Whyismypastasohot · 02/01/2023 01:17

I have three children, aged 8, 6 and 2. My eldest two and I lived with my parents after my marriage broke down so they were very close to them. They still are with my Mum, however my Dad has been less and less himself for many months and my eldest has pulled away from him. He has recently been diagnosed with PSP, which is a rare but more progressive form of Parkinsons (in layman's terms). I am broken in light of my Dad's diagnosis. He was my hero growing up and he has never ceased to be. But not without good reason. He is/was incredibly intelligent - I mean ridiculously so. He was always very shy but when he had something to say it was worth hearing. He was/is my idol. But now he's been diagnosed with this horrendous thing that is just degrading him, as it would anyone, to an ineffectual human who will only live a few years.

My girls and I lived with my parents after my marriage broke down and, for a period of time, the two of them were the second parent. In every which way that mattered. While I was trying to settle one, they were with the other.

And so Grandad not being "Grandad" is a big deal to them. I haven't addressed it yet. But I know I need to.

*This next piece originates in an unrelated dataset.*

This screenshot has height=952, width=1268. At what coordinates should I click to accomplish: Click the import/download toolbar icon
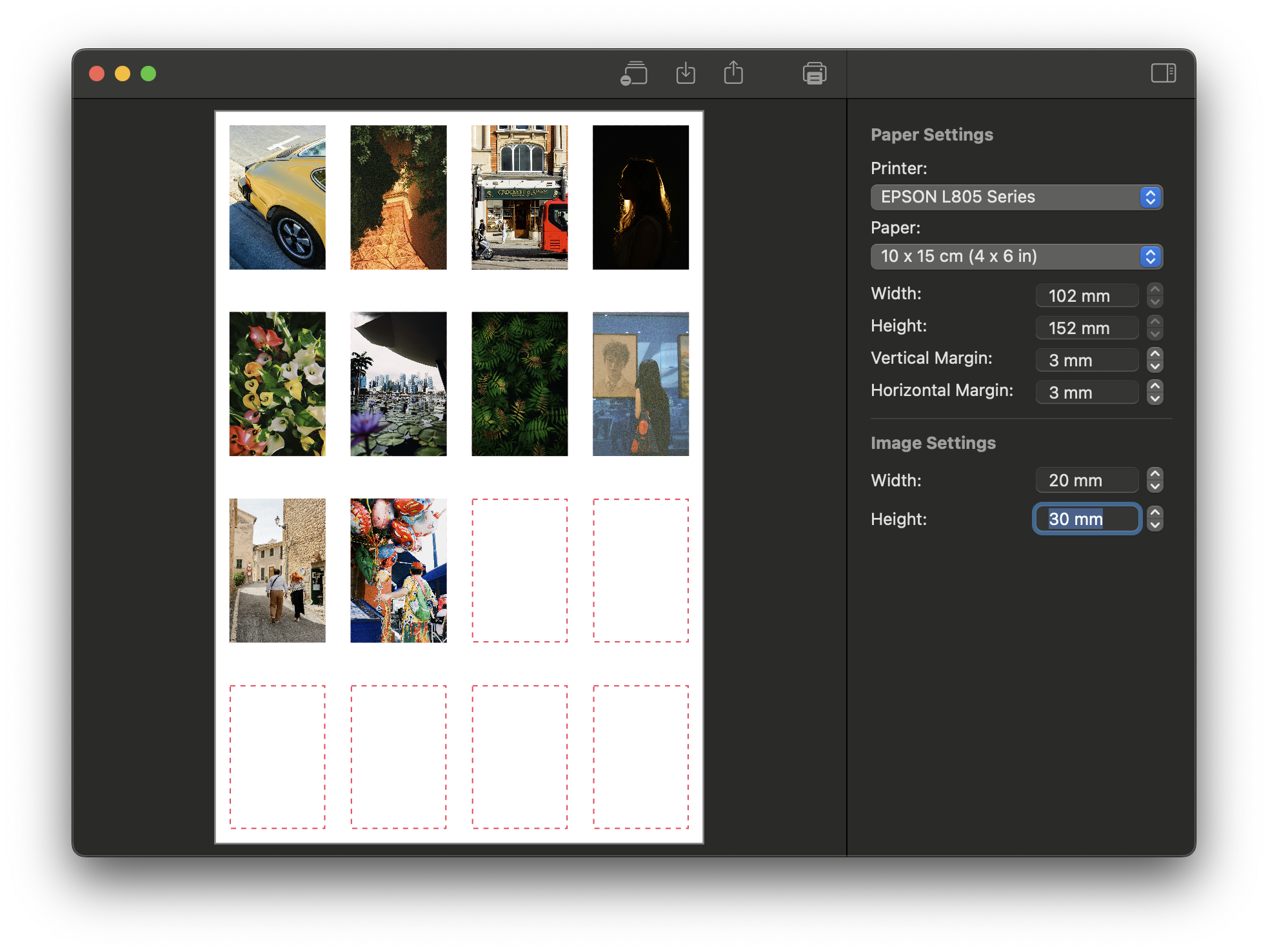pyautogui.click(x=686, y=74)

So, how should I talk to my children, 8 and 6, about what's happening to their Grandad?

OP posts:
FlairBand · 02/01/2023 01:27

I'm so sorry this is happening to your dad, he sounds a truly remarkable person.

the person best placed to know what your kids need is you, but in my experience they will each need something different in terms of depth.

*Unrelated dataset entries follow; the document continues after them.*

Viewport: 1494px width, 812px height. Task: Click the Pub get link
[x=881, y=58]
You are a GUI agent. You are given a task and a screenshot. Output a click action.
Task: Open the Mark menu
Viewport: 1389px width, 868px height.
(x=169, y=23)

the most important thing is to be honest and to remind them that it doesn’t change how much he loves them, just that he’s not able to show them anymore in the way that he used to. The older one might have more questions, the youngest probably won’t really understand. If you tell them that it’s your turn to look after him now just as he has looked after you all then it can help them to understand how the relationship is changing.

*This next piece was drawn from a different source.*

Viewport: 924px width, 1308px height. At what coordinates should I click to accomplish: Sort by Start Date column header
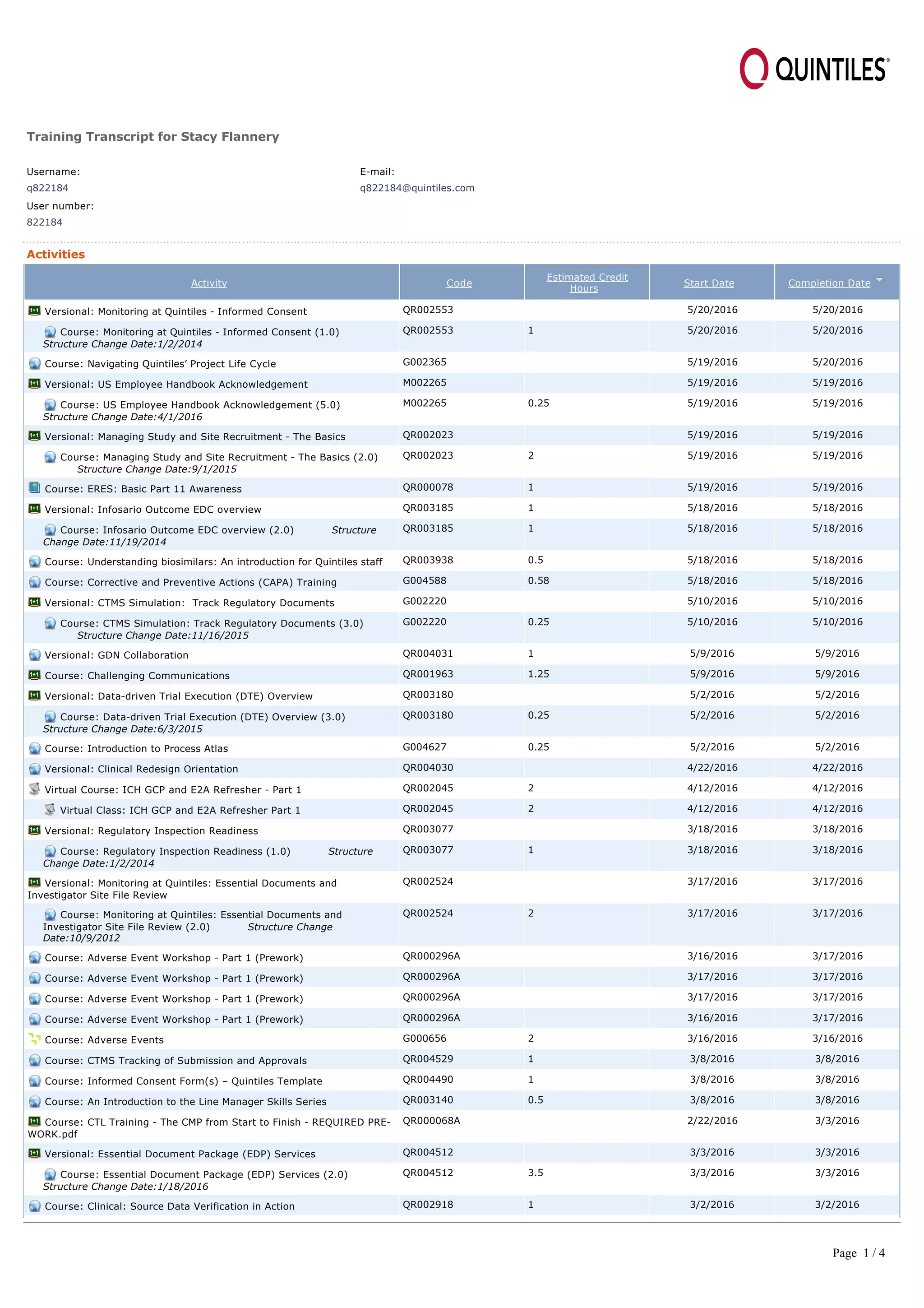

good luck, so sorry it sounds so awful

Willowkins · 02/01/2023 01:35

At that age, I'd keep it simple and not tell them everything all at once. Something like: The doctor has told us that Grandad is ill. He has something called PSP.

No need to go into further detail straightaway. It's possible that his condition and their understanding will change over time so i 'd keep the conversation open by saying up front: Do you have any questions? You can ask any time and I'll try to answer them.

Whyismypastasohot · 02/01/2023 01:41

Thank you. That's such a lovely response. And I really think it might help the girls to understand that I need to look after Grandad now, just as I did them. My eldest especially, who has been more aware of what's going on, is very receptive to other peoples needs. That is an additional conversation to have with her - I don't want her to take it on and she should pass anything difficult back to me.

OP posts:
CMOTDibbler · 07/01/2023 15:26

My mum was diagnosed with dementia when my son was preschool (though she showed signs when he was a baby), and we just said that grannys brain wasn't very well, and that sometimes she found things difficult that she could do before. It was really important that I validated ds's feelings about how mum was at any particular point because sometimes it was really hurtful, and he needed to grieve for the loss of her as a grandparent as well.
Take their lead - if your eldest has pulled away from him, thats OK. If there is something he might enjoy doing with, or alongside her you can encourage that. But equally you can acknowledge that he isn't the same, and offer an option - mummy is going to take grandad in the garden this afternoon, do you want to come with me, bake with nanny, or shall we pack your craft set and you can do that?